After about seven years, several court battles, cross-Atlantic searches and the help of NBC-TV's Unsolved Mysteries, Carolyn Shaffer Smith has her sons back.
And when the two boys finally appeared on the doorstep of this stranger they were supposed to call "Mom," life didn't just fall back into place.
"We knew it wasn't going to be easy, but it's worse than I expected," Mrs. Smith told report-ers in Texas after she was reunited with the boys in mid-January.
The day after they were reunited, the problem became clear to Mrs. Smith.
The youngest, 11-year-old Christopher, was shy but polite. The older boy, Charles, 13, wanted nothing to do with her.
"I definitely have been blamed for all of this," she said. "Basically they've been told I'm an unfit mother that has a drug problem, which is absolutely not true."
Mrs. Smith was not only up against her ex-husband, but his family _ headed by the wealthy and prominent Charles William "Chick" Smith Sr., former owner of Chick Smith Ford of Clearwater, where he was once a familiar face on local television.
In court records in Houston and Atlanta, Mrs. Smith claims that Chick Smith helped his son, Charles William "Chuck" Smith Jr., kidnap the boys in the mid-1980s and keep them away from her for years. She claims that he bankrolled Chuck Smith's globe-trotting lifestyle that kept him a step ahead of the law.
In fact, in a precedent-setting case, Carolyn Smith was awarded $53-million in damages in a 1985 lawsuit against Chick Smith and other relatives, who the jury said acted in a conspiracy to abduct the children. That amount has now risen to $100-million because of interest, said her attorney, Robert Donato.
Chick Smith and his wife, Pat, who now live in Georgia, have since declared personal bankruptcy and the case still is tied up in court.
"Money can't replace what Carolyn's lost," Donato said. "We're just trying to show them that because they have money, they can't control everything."
No criminal charges have been filed against Chick Smith.
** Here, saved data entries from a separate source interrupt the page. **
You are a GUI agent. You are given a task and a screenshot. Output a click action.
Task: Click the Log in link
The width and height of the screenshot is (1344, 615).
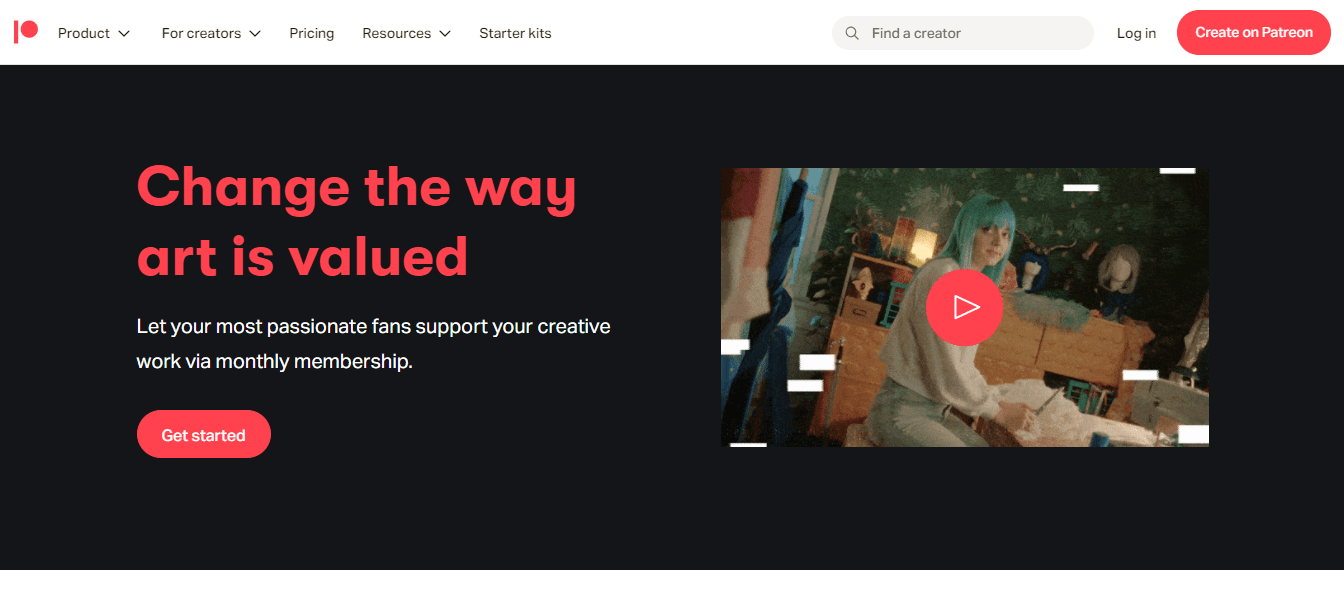1136,33
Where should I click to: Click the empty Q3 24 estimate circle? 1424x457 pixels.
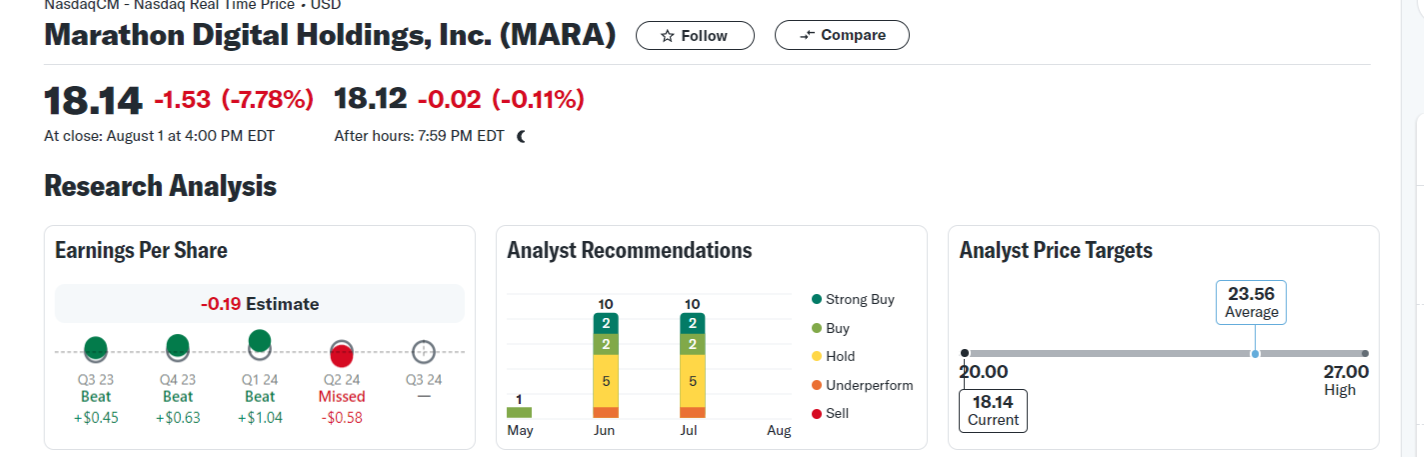point(424,352)
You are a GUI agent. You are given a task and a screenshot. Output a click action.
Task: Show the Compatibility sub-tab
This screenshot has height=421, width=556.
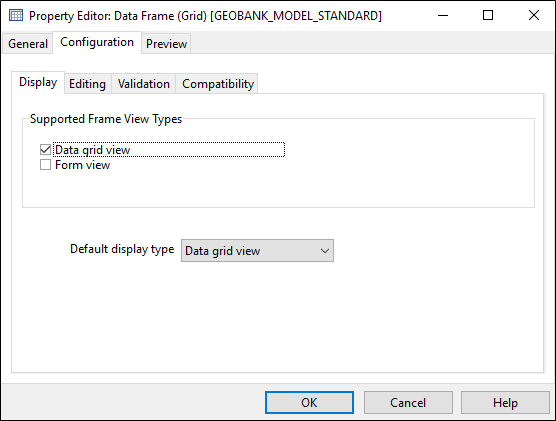(x=218, y=84)
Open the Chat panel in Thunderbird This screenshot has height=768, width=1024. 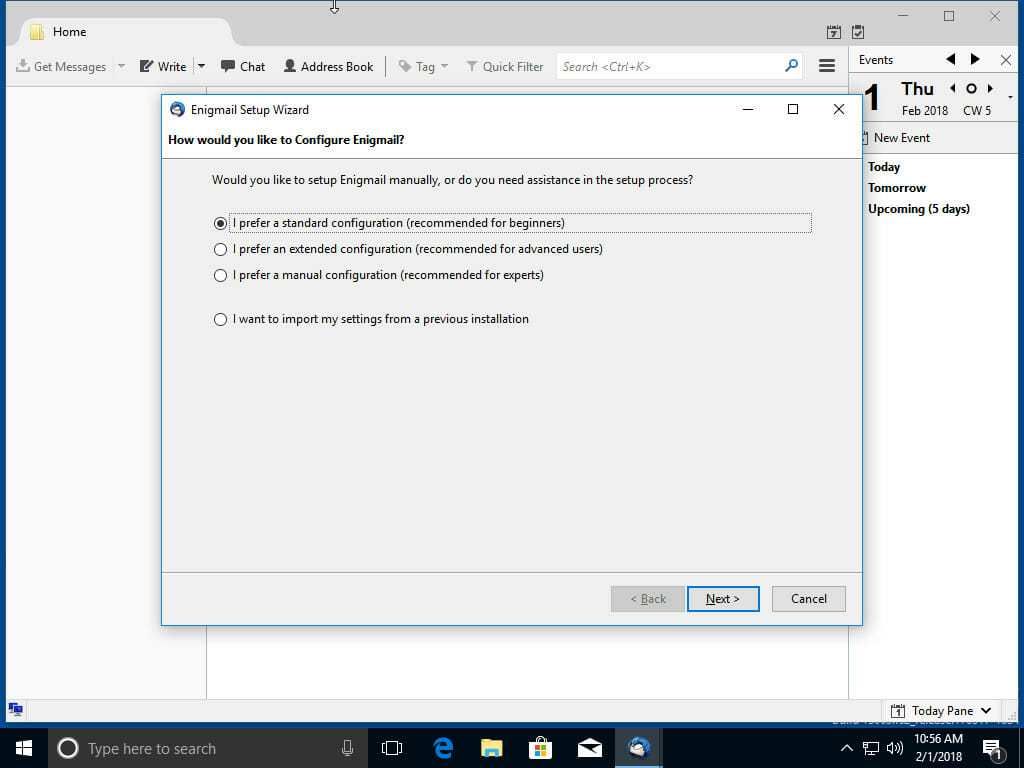pos(243,66)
Pat Smith was acquitted in 1987 of charges of interfering in child custody, according to Stanley Schneider, Chuck Smith's lawyer.
For many, the Smith case is a classic example of who is victimized in custody battles and parental kidnappings.
"The kids," Donato said Friday. "It's such a shame."
Schneider said Chuck Smith kidnapped the children because he thought his ex-wife was an unfit mother and he was concerned for their safety. "Everything he's done has been for the boys and their best interest," Schneider said. "Everything he has done has been out of love."
Smith and his boys traveled around the world before settling in Cuernavaca, Mexico, where they've been for most of the past three and a half years.
"I know that when the boys were in Mexico, from everyone I talked to, they were happy, productive and extremely content," Schneider said.
In fact, Carolyn Smith told reporters in January that the boys missed Mexico and thought being in Texas was only temporary.
A month after their return from their yearslong odyssey with their father, Christopher and Charles are beginning to get to know their mother and awaiting their father's trial on charges that he interfered with child custody.
The boys and their mother aren't talking to the news media right now _ they're busy getting reacquainted, Donato said.
"It's getting better every day," he said. "But understandably, she wants to be with her kids and try to get a semblance of a normal life back. She knew it would be difficult. She knew she couldn't just show up and take full status as a mom again."
Meanwhile, the boys' father is in jail in Houston, held without bail.
His trial is expected to take place by early summer.
"This isn't your typical criminal case," Schneider said Friday. "It brings to the forefront the issue of father's rights.The case is going to create a lot of controversy."
_ Information from The Houston Post was used in this report.